8. 下馬する前に、馬の精神と肉体を充分リラックスさせます。そして下馬した直後に腹帯を少しゆるめてさらに馬がリラックスするように勤めます。 運動の直後に飲食をさせません。

 日本と諸外国を比べると、あまりにも常識に開きがあるので驚いてしまいます。 短い言葉でこれを表現すれば、日本は、人が馬に乗るために人を訓練し、外国では、人が馬に乗るために馬を訓練するという、はなはだしいくらいの違いがあるのです。
 初級者と上級者との違いは、人が馬に乗っているときの馬に対して与える影響の多さの違いだということが出来ます。つまり、初級者は馬に影響を与えるより馬から影響を受ける度合いが多く、コントロールに不自由するし、上級者は、馬に影響を与える度合いが強いので、うまくコントロールができるのです。

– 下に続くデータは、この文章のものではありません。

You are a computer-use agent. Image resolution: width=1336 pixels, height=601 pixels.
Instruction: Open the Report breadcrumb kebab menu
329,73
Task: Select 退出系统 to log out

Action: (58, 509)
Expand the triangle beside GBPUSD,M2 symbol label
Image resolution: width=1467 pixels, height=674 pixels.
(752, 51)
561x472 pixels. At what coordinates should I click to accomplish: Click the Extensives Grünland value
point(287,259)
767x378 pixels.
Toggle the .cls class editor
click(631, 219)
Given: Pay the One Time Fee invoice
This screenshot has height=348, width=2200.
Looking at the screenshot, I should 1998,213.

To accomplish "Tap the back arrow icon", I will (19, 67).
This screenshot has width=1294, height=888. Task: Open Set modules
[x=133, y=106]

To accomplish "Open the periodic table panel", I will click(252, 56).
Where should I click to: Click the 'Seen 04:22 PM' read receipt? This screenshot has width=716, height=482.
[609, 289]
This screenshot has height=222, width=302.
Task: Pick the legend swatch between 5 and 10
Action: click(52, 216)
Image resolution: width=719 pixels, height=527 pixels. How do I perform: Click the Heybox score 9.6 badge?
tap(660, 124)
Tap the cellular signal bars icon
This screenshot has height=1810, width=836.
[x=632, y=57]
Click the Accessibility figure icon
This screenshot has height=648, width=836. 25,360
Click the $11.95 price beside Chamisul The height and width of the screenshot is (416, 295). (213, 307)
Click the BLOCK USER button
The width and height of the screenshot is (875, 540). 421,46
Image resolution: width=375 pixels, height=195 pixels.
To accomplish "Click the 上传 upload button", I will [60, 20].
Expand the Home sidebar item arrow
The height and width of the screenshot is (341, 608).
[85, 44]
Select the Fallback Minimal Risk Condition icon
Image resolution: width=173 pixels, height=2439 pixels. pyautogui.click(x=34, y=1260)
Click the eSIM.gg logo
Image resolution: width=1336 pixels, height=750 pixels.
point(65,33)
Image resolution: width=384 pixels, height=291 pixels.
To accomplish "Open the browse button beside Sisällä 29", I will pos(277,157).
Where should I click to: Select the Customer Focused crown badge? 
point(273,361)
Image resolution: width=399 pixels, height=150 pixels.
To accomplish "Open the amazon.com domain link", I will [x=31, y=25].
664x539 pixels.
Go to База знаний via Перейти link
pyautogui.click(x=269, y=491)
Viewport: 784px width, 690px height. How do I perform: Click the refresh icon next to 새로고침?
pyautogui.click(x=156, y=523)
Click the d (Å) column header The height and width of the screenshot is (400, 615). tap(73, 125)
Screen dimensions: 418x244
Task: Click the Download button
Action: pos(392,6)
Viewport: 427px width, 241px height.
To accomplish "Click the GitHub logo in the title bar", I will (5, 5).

第1章 ハンドリングからタックアップまで (馬への接近からタックアップまで)

第1部 馬への近づき方

 それでは、馬への接近の仕方から始めることにしましょう。
 馬はたいへん臆病で驚きやすい動物だということは、常識として皆さんも良くご存じだと思います。人間の10倍もの恐怖感を持っているとも言われております。
 簡単にパニックに陥りやすいので、例え叱るときでも、人間の方が気持ちを冷静に保ちゆっくりとしたペースで接するように心がけましょう。
 しかし、恐がりだということに併せて、身を守るために何かに頼るという依存心が旺盛です。群をなしてボスの存在する社会を形成するのもその現れだと言えます。

1) 馬へのアプローチの場所

 馬への近づき方には、馬のどこへ近づくのが良いのかということがあります。 それは、馬の肩に近づくのが一番良いとされています。馬が群を成しているときに仲のいい馬同士のフレンドシップの方法が、互いの肩と肩を触れ合うことから応用しているのです。
 馬の斜め前方から肩へ、ゆっくりと近づくのが最も良いのです。 次によい場所は、真横からになります。そして次は正面。一番良くないのは、真後ろという順になります。

2) 馬へのアプローチの心得

 たいへん大事なことは、どこから馬に近づこうが、自分の姿を馬に良く見せて近づくということです。例え斜め前方から近づこうが、馬が他に気を取られていたりしたら、人の接近を、急に気づいたとき、驚いて逃げたりしてしまいます。
 もう一つ大切なことは、いつも一番いい方法で近づいてばかりいると、他の場所から人に近づかれることをどんどん嫌がるようになってしまうものだということです。
 従って、馬の肩や腹やお尻などの色々な部分へ、自分を見せながら近づいて、普段どこから近づいても人間への信頼を損なわない馬にしておくことが大切なことなのです。

3) 注意事項

 人が馬に近づこうとしたとき、耳を後ろに伏せたり、お尻を人の方へ向けたりしたときは、噛んだり蹴ったりする恐れのあるときなので注意しなければなりません。
 これを矯正するには、その時に叱るということです。がしかし、初級者には荷が重いのでその仕方は次の機会に譲るとして、対処方法としては、自分を大きく見せるということです。例えば、馬が耳を伏せたりしたとき、手を広げたりして自分を大きく見せて、馬にプレッシャーをかけます。